[Task instructions]
1. In the passage on the Royal Bank of Scotland, which rival did the group defeat in the battle to acquire ABN Amro?
2. Reproduce the passage on the Royal Bank of Scotland between "In October 2007, the" and "for both banks.", inclusive.

[Passage shown]
The government had to launch an emergency rescue plan, in order to keep the bank, however, in doing so, the government would take off up to 58% in the Group, meaning having more than half of the power over the bank. After this plan, the bank kept presenting looses the government launched another plan, in which they would had to increase the stake in the bank. Among the individuals involved was the Chief Executive Officer of the Royal Bank of Scotland, Fred Goodwin who got the victory of acquiring ABN Amro. That decision provoked the group’s first loss in 40 years and pre-tax losses represented the second biggest banking loss in UK corporate history. After the government asked Mr. Goodwin to give up an annual pension of £700,000, the annual report presented that he was paid £1.3 million in that year. When the FSA tried to investigate the CEO they couldn’t find anything against him, since he ran before the taxpayer bailed it out

4. When and where did it happen and how much money was involved? The Royal Bank of Scotland Group case occurred in December 2007 until April 2009, when the FSA started the investigation. It took place in Edinburg, Scotland, here the company has its headquarters, from which the have every access to the international markets and investors od the company. The case involved an investment in acquiring the ABN Amro for £49 million, losses of £24.1 billion by the end of 2008, pre-tax losses of £691 million, with at least £25 billion in complex international tax-avoidance, causing the British and US treasuries more than £500 million in lost revenue. £1.3 million paid to Fred Goodwin. In addition, the government injected more than £45 billion, to keep the bank afloat. 5. Why did it happen?

In October 2007, the Royal Bank of Scotland Group won the battle of acquitting the ABN Amro against its rival Barclays. Even though a victory sounds great, this victory almost causes the end of one of the biggest bank in Europe, Royal Bank of Scotland. This victory was accepted by the majority of ABN Amro’s shareholders because of the price the group was willing to pay, £49 billion. Without taking any consideration about the market turbulence that led to the financial crisis in 2008, the Group directed by the chief executive, Fred Goodwin, said that the bank was in great shape, in order to eliminate any worries that the investors made had, but by the end of 2007 the bank of feeling the consequences of its bad decisions, and the bank revealed lower than expected write-downs for both banks.

Which led the group to ask shareholders to pump new capital after other £5.9 billions of credit crunch write-downs. The reaction of the Fred Goodwin, the chief executive of the bank, was immediate to his defense, and telling the group that he is the best man to keep the bank afloat, after all, the losses caused by his bad decision. When the government entered into action to help the bank, Fred Goodwin wanted to resign and escape from the disaster the was bank was involving. But it wasn’t until almost the end of 2008 that he was able to leave the bank. When the annual report said the Fred Goodwin said that he was paid £1.3 million on 2008, The FSA took and investigative action on the real emergency of the bank. 6. How did this case come to the attention of the media?

[Data provided]
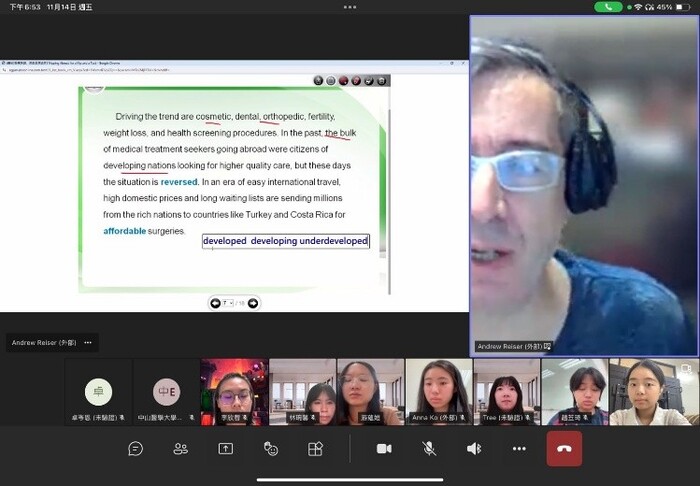The height and width of the screenshot is (486, 700).
Task: Click the 'developed developing underdeveloped' text box
Action: (285, 241)
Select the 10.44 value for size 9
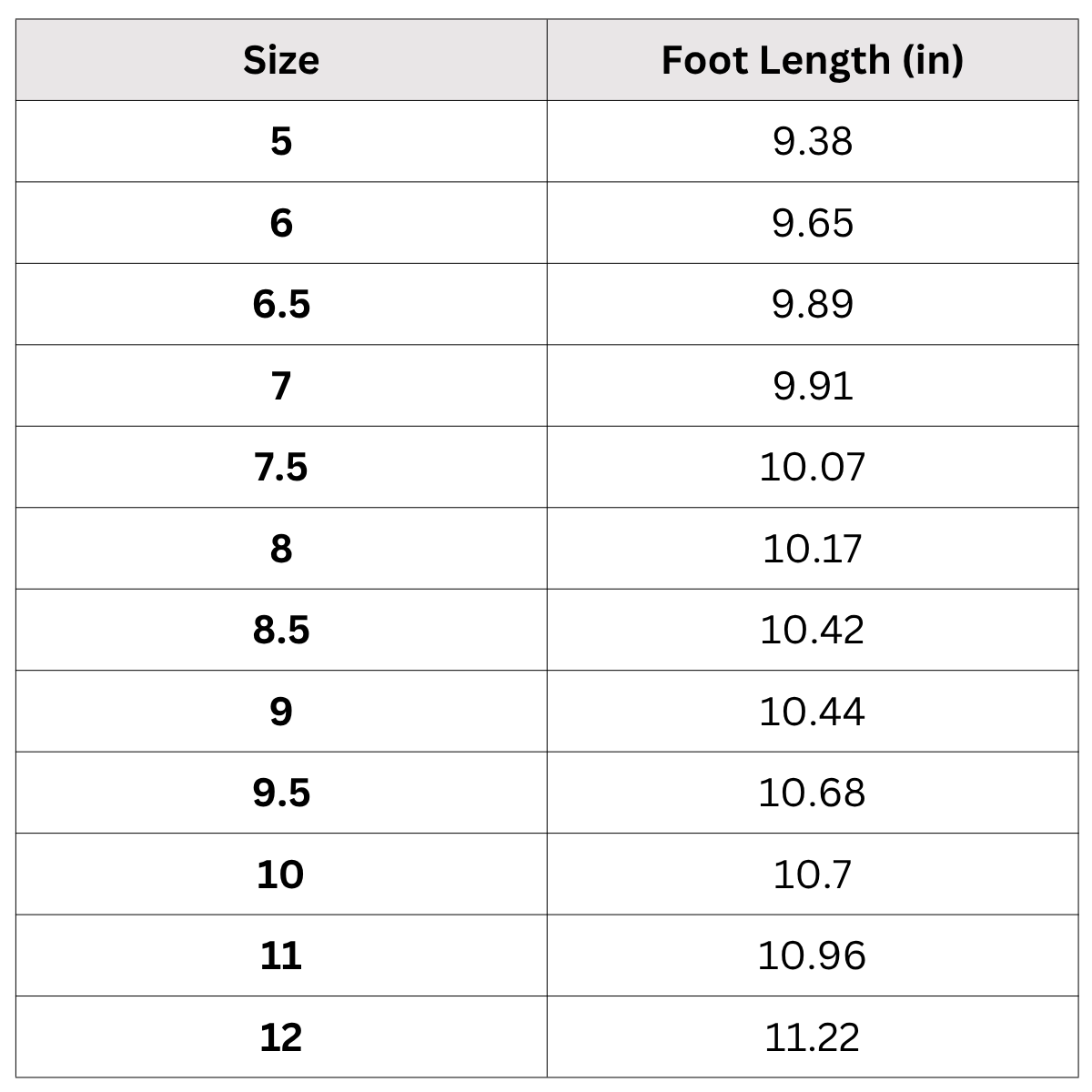The height and width of the screenshot is (1092, 1092). pos(812,712)
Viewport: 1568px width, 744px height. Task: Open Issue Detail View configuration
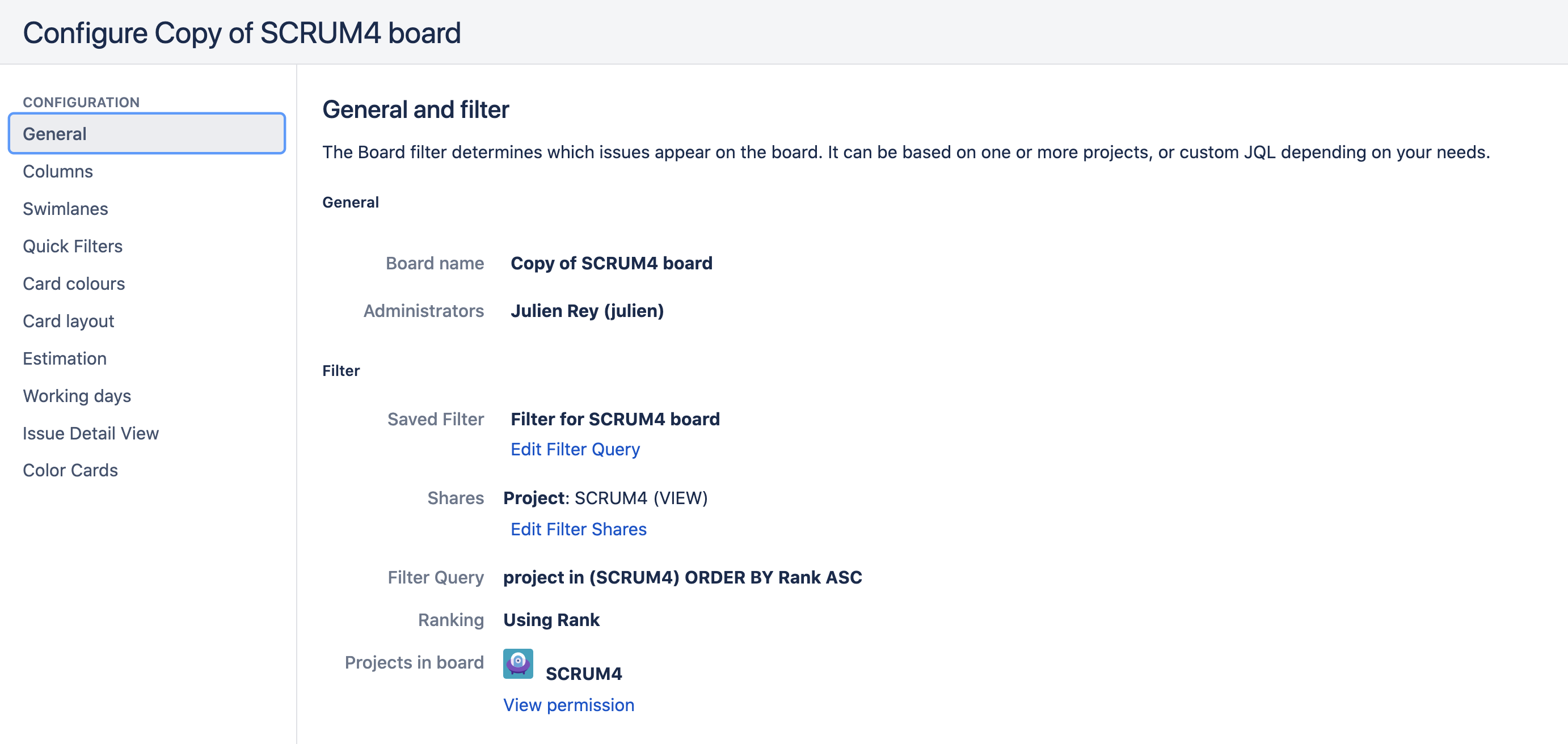pos(91,433)
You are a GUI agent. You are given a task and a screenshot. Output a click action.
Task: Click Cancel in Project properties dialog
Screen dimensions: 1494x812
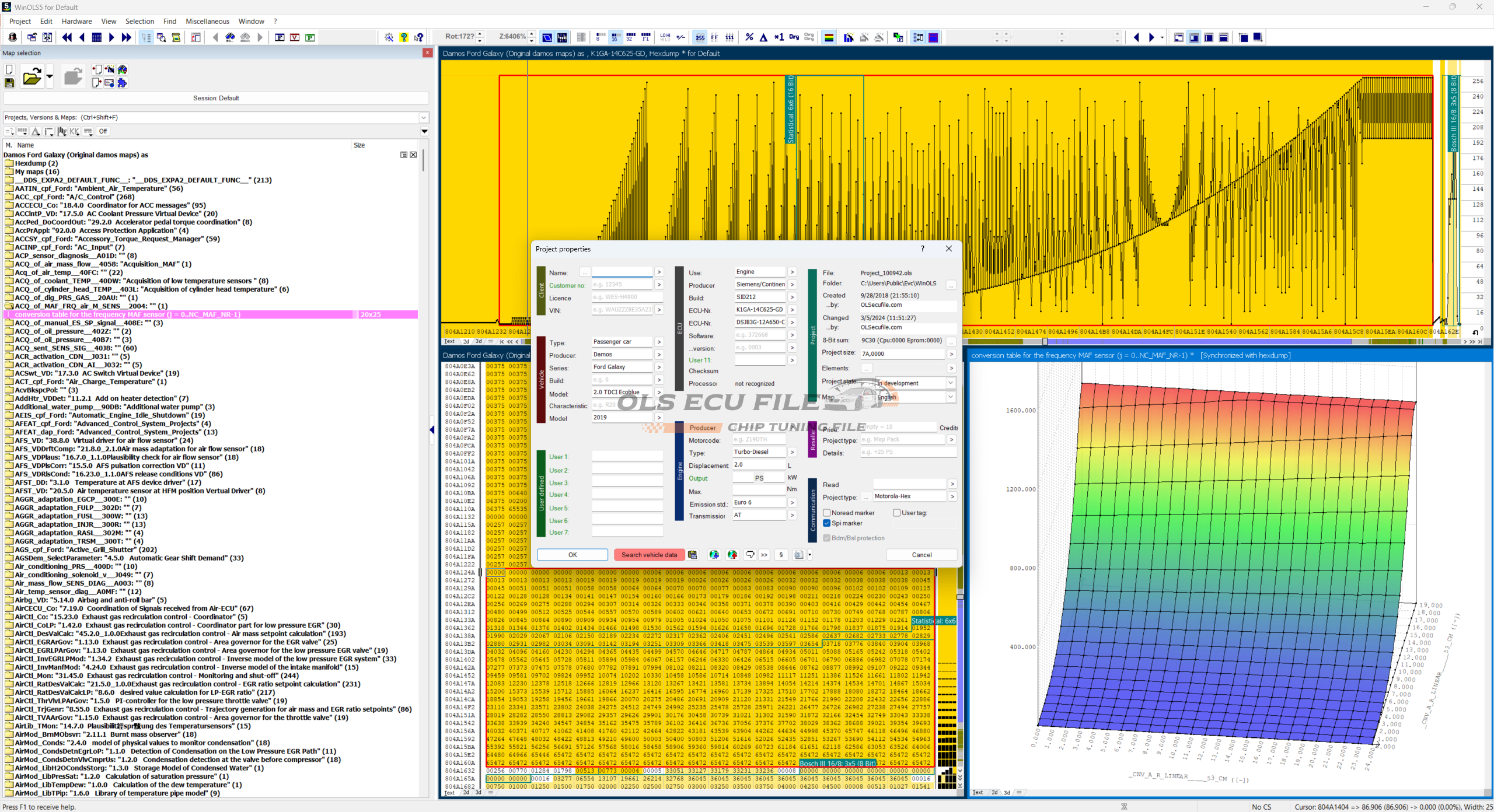(921, 555)
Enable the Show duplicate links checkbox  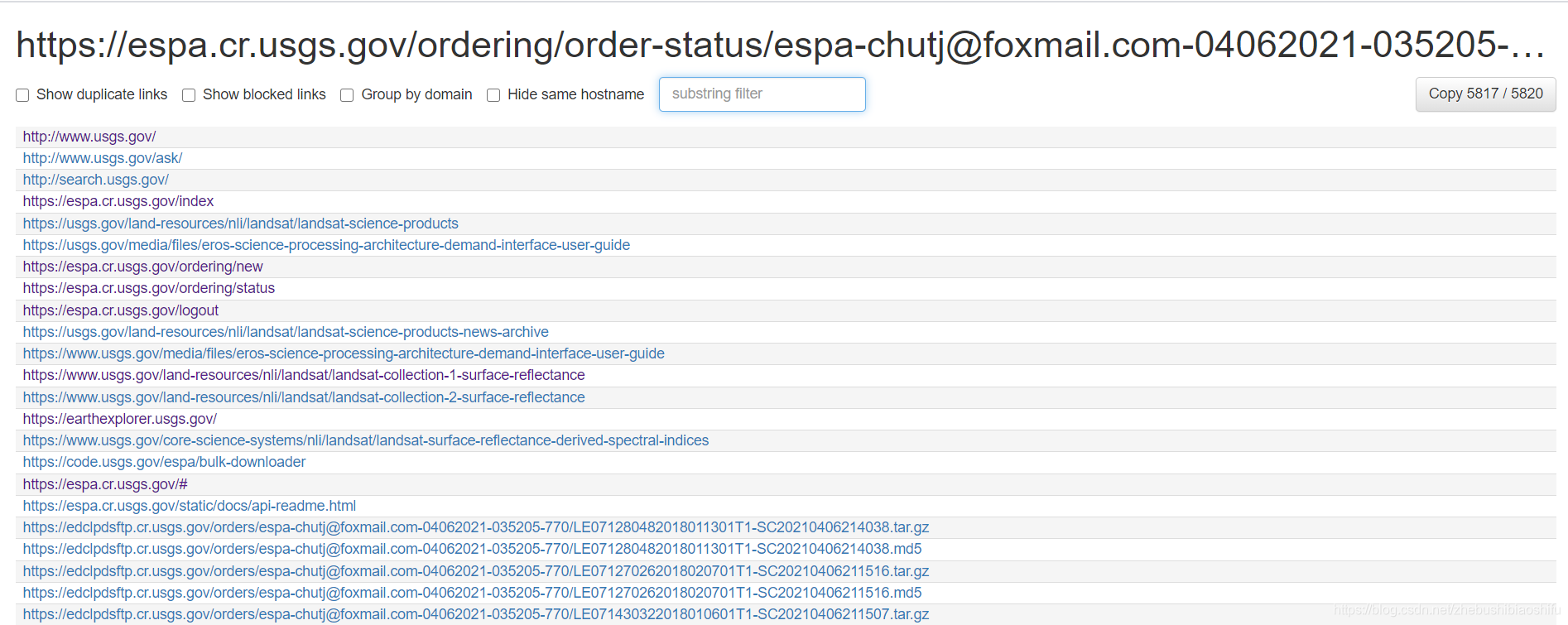pos(22,95)
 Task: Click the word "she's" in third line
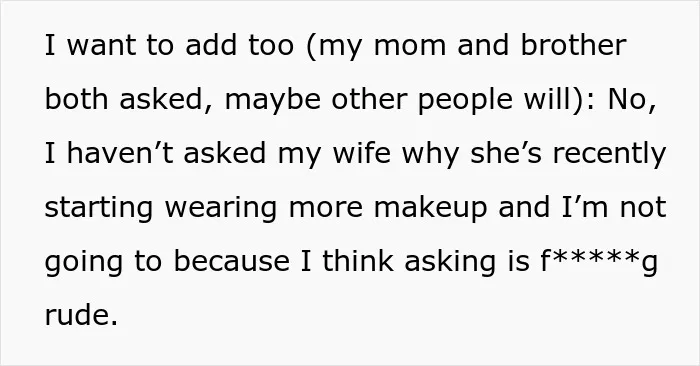505,153
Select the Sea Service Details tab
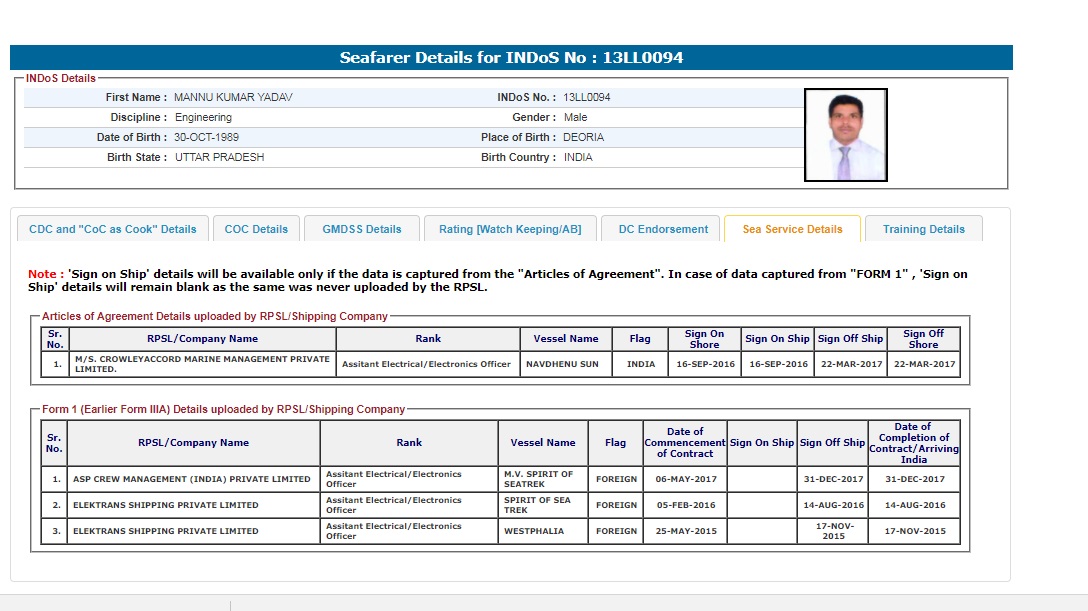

[Solutions to the problems]
1. Barclays

2.
In October 2007, the Royal Bank of Scotland Group won the battle of acquitting the ABN Amro against its rival Barclays. Even though a victory sounds great, this victory almost causes the end of one of the biggest bank in Europe, Royal Bank of Scotland. This victory was accepted by the majority of ABN Amro’s shareholders because of the price the group was willing to pay, £49 billion. Without taking any consideration about the market turbulence that led to the financial crisis in 2008, the Group directed by the chief executive, Fred Goodwin, said that the bank was in great shape, in order to eliminate any worries that the investors made had, but by the end of 2007 the bank of feeling the consequences of its bad decisions, and the bank revealed lower than expected write-downs for both banks.